>> START EXCERPTED PASSAGE

India’s IPO boom set to continue in 2026: Rs 2.65 lakh crore fundraising pipeline lined up for new year

01/02/2026

New Delhi, Jan. 2: After a blockbuster 2025 that saw India’s primary market mop up a record amount of Rs 1.75 lakh crore, the initial public offering (IPO) pipeline shows no signs of cooling off in the new year. A large and diverse set of companies — spanning sectors such as financial services, manufacturing, consumer goods, technology and infrastructure — are lined up to tap the markets, with total fundraising estimated at around Rs 2.65 lakh crore, says a report.

Despite a dip in investor appetite, healthy equity valuations, improving corporate balance sheets and a steady flow of domestic savings into equities have combined to create a supportive environment for issuers. If market conditions remain favourable, the coming year could see India’s IPO market not only sustain its momentum but also surpass last year’s record-breaking performance.

 

The pipeline for 2026 looks strong as around Rs 1.40 lakh crore worth of IPOs await approval from the Securities and Exchange Board of India (SEBI), while another Rs 1.25 lakh crore worth of IPOs already hold the regulator’s approval and are waiting to make their debut on the exchanges, according to a report by market data provider PRIME Database.

>> END EXCERPTED PASSAGE

SHORT EXERCISE A -
Translate this sentence from the IPO article into Spanish: "If market conditions remain favourable, the coming year could see India’s IPO market not only sustain its momentum but also surpass last year’s record-breaking performance."
The records below are unrelated to the article on India's IPO pipeline.

>> START MATERIAL FOR THE TASK

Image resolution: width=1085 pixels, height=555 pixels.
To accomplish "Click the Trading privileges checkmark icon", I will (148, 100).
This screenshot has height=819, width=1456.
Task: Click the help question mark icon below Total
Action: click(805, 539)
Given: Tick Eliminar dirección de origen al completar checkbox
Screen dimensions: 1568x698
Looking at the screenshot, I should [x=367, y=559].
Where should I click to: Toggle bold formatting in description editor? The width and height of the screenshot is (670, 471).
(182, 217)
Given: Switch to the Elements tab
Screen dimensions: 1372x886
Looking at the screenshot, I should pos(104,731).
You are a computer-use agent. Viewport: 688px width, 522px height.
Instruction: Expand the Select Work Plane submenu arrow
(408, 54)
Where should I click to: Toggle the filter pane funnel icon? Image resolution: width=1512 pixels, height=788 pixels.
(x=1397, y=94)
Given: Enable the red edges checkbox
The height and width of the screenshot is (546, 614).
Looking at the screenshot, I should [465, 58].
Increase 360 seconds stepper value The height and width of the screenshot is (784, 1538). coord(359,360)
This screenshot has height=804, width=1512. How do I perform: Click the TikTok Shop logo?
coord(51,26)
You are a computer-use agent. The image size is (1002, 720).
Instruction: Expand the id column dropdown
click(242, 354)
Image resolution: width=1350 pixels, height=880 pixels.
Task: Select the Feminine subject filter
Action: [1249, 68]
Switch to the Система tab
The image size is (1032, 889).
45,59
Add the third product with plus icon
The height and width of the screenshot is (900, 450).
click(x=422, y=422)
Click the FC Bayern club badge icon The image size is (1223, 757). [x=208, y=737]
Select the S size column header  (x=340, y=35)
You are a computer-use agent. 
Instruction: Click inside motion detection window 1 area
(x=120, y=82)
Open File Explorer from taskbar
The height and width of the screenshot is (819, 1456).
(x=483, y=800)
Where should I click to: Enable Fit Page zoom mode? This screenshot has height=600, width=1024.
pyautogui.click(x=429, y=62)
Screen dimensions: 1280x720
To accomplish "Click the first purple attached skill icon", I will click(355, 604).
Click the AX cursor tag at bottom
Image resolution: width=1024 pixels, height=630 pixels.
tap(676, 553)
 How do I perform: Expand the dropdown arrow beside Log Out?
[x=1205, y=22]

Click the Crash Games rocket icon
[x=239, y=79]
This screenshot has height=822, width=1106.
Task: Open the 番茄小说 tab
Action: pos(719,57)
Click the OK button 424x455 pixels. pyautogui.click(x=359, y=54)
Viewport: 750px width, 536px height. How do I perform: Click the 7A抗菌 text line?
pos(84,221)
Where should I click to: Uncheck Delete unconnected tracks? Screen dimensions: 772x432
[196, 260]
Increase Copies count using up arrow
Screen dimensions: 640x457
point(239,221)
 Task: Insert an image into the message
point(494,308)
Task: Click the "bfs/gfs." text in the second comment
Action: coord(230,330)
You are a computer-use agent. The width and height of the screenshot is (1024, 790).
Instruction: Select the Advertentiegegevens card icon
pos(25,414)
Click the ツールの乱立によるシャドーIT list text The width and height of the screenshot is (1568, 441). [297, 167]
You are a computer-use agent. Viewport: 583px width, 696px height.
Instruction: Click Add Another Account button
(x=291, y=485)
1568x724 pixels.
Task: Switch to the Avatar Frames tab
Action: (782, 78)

>> END MATERIAL FOR THE TASK

SHORT EXERCISE B -
In the records, switch "rocket" to "spaceship" in the lines starting with the one containing "Screen dimensions: 1280x720" and going on through the one containing "Action: pos(719,57)". Return only those lines, otherwise unchanged.

TASK SOLUTION A -
Si las condiciones del mercado siguen siendo favorables, el próximo año el mercado de OPI de la India podría no solo mantener su impulso, sino también superar el desempeño récord del año pasado.

TASK SOLUTION B -
Screen dimensions: 1280x720
To accomplish "Click the first purple attached skill icon", I will click(355, 604).
Click the AX cursor tag at bottom
Image resolution: width=1024 pixels, height=630 pixels.
tap(676, 553)
 How do I perform: Expand the dropdown arrow beside Log Out?
[x=1205, y=22]

Click the Crash Games spaceship icon
[x=239, y=79]
This screenshot has height=822, width=1106.
Task: Open the 番茄小说 tab
Action: pos(719,57)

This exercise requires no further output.